Opened 13 years ago
Last modified 6 years ago
#5794 closed enhancement
[with patch, needs review] exceptional and reducible type branching rules — at Version 9
Reported by: | bump | Owned by: | bump |
---|---|---|---|
Priority: | major | Milestone: | sage-4.3 |
Component: | group theory | Keywords: | lie groups |
Cc: | sage-combinat | Merged in: | |
Authors: | Reviewers: | ||
Report Upstream: | N/A | Work issues: | |
Branch: | Commit: | ||
Dependencies: | Stopgaps: |
Description (last modified by )
The patch trac_5794-revised.patch
supercedes
the other two patches. It applies cleanly on sage-3.4.2.rc0.
Patch summary:
- new branching rules, including exceptional and reducible types - all new rules have tests but slower F4 tests are # long time - bugfix: reducible root system methods simple_roots etc. return families - Cartan Types B, C and D allow low rank cases such as D2, B1 and C1 - WeylCharacterRings: new style="coroots" option gives output similar to published tables - WeylCharacterRings: methods for rank, simple_roots etc. - doc revision in weyl_characters.py
This patch contains #5831. If this patch is merged, that ticket may be closed.
Change History (10)
comment:1 Changed 13 years ago by
- Cc sage-combinat added
- Component changed from algebra to group_theory
- Keywords lie groups added
- Owner changed from tbd to joyner
comment:2 Changed 13 years ago by
comment:3 Changed 13 years ago by
I uploaded a second patch trac_5794-f4.patch which goes on top of the first. It implements branching rules F4=>B3 (levi), F4=>C3 (levi) and F4=>B4 (extended).

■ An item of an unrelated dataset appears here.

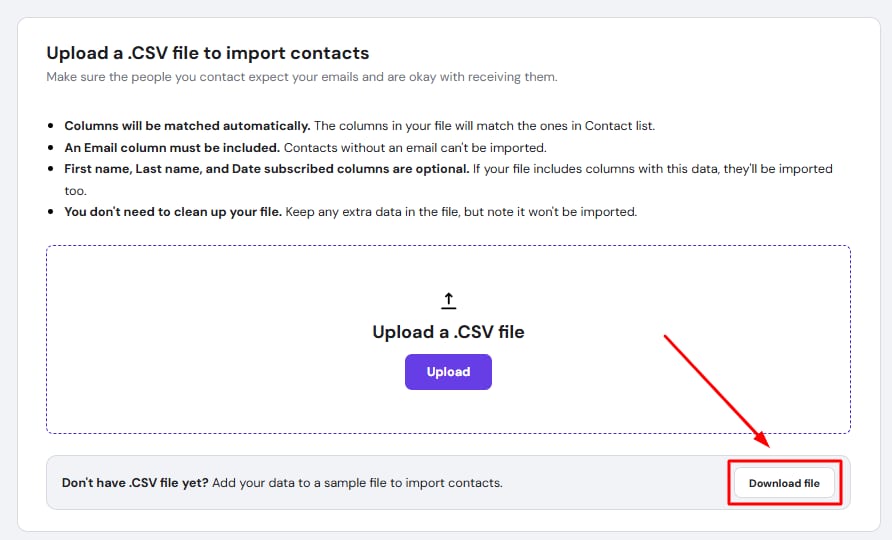Click the "Upload a .CSV file" dropzone label
Screen dimensions: 892x540
[x=448, y=332]
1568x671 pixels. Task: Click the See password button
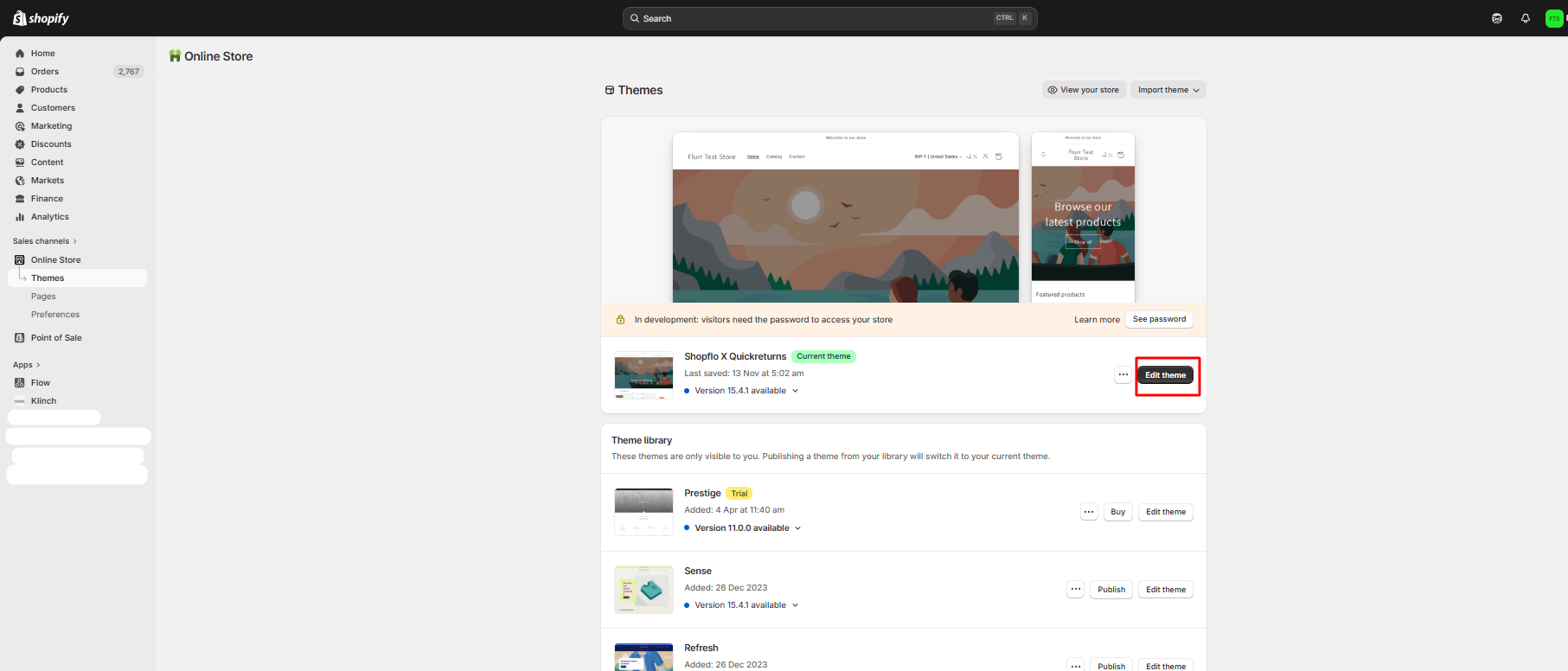(1159, 319)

There is another extended rule F4=>C3xA1 (not implemented yet, but hopefully to be implemented later).
In contrast with G2, for F4, both Levi branching rules are redundant since the Levi subgroups are not maximal. They factor through branching rules F4=>B4=>B3 and F4=>C3xA1=>C3. However I implemented them for convenience. You can check directly that F4(x).branch(B3,rule="levi") and F4(x).branch(B4,rule="extended").branch(B3,rule="levi") return the same thing for x in F4.fundamental_weights().

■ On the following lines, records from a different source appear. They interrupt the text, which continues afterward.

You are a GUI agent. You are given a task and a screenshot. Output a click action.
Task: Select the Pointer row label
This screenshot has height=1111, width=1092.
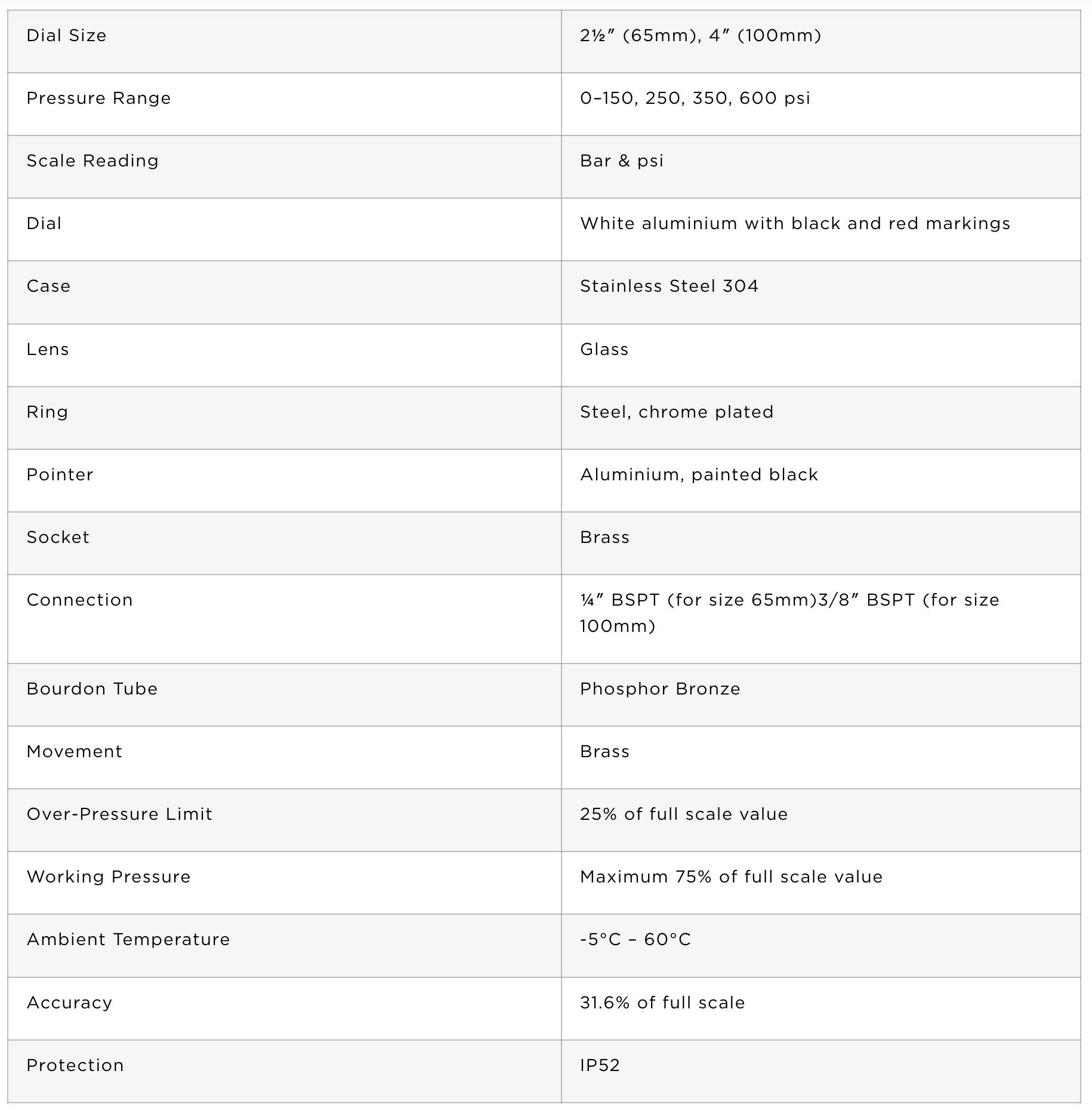pos(60,475)
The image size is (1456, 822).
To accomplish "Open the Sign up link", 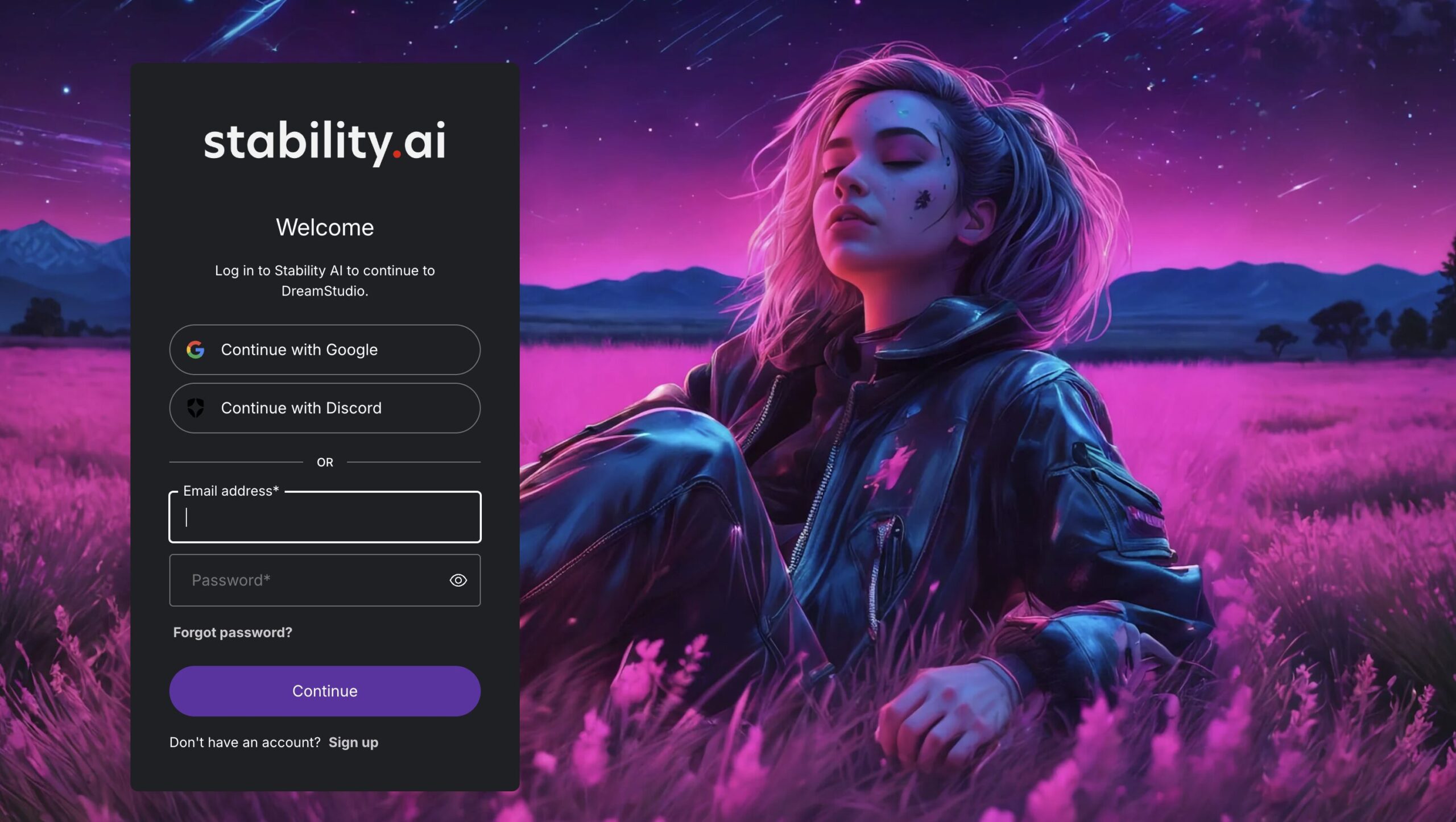I will coord(353,742).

I compared the output for these rules against those that I could find in a book, Patera and Sankoff, Branching rules for representations of simple Lie algebras.
comment:4 Changed 13 years ago by
- Summary changed from [with patch, needs review] G2 branching rules to [with patch, needs review] G2 and F4 branching rules
comment:5 Changed 13 years ago by
- Description modified (diff)
comment:6 Changed 13 years ago by
- Description modified (diff)
comment:7 Changed 13 years ago by
Hi Dan,
the change in ownership happend because you changed the component to "group_thoery". For every ticket you work on and post patches you should accept it (see the bottom left), that way ownership stays with you.
Cheers,
Michael
comment:8 Changed 13 years ago by
- Owner changed from joyner to bump
- Status changed from new to assigned
comment:9 Changed 13 years ago by
- Description modified (diff)
- Summary changed from [with patch, needs review] G2 and F4 branching rules to [with patch, needs review] exceptional and reducible type branching rules
The last change indicates that I changed the owner from tbd to joyner. I don't remember doing that, and I don't see how I could have done it accidentally. Maybe someone else changed the owner, presumably wdj or mabshoff, but then trac shouldn't show that I did. I am puzzled by this.
Here are some comments about the G2=>A1 Levi branching rule. There is a branching rule G2=>A1xA1 (rule = "extended"). This is not implemented yet. Currently Weyl character rings are broke for reducible root systems. (I have a patch for that but it is not posted on trac yet.) I intend to implement branching to reducible root systems but first I want to do a few exceptional branching rules first before tackling the *many* cases of branching to reducible root systems.
So G2=>A1xA1 will come in a later patch but it is relevant here so I will discuss it.
In the branching rule G2=>A1xA1, the second A1 is almost but not quite the A1 in the G2=>A1 Levi branching rule. (The short root A1.) So it might seem that one should implement G2=>A1xA1 and then you would get the G2=>A1 (rule = "levi") branching rule. However this is not quite true. The A1 in the G2=>A1 branching rule is GL(2) and the A1 in A1xA1 is SL(2).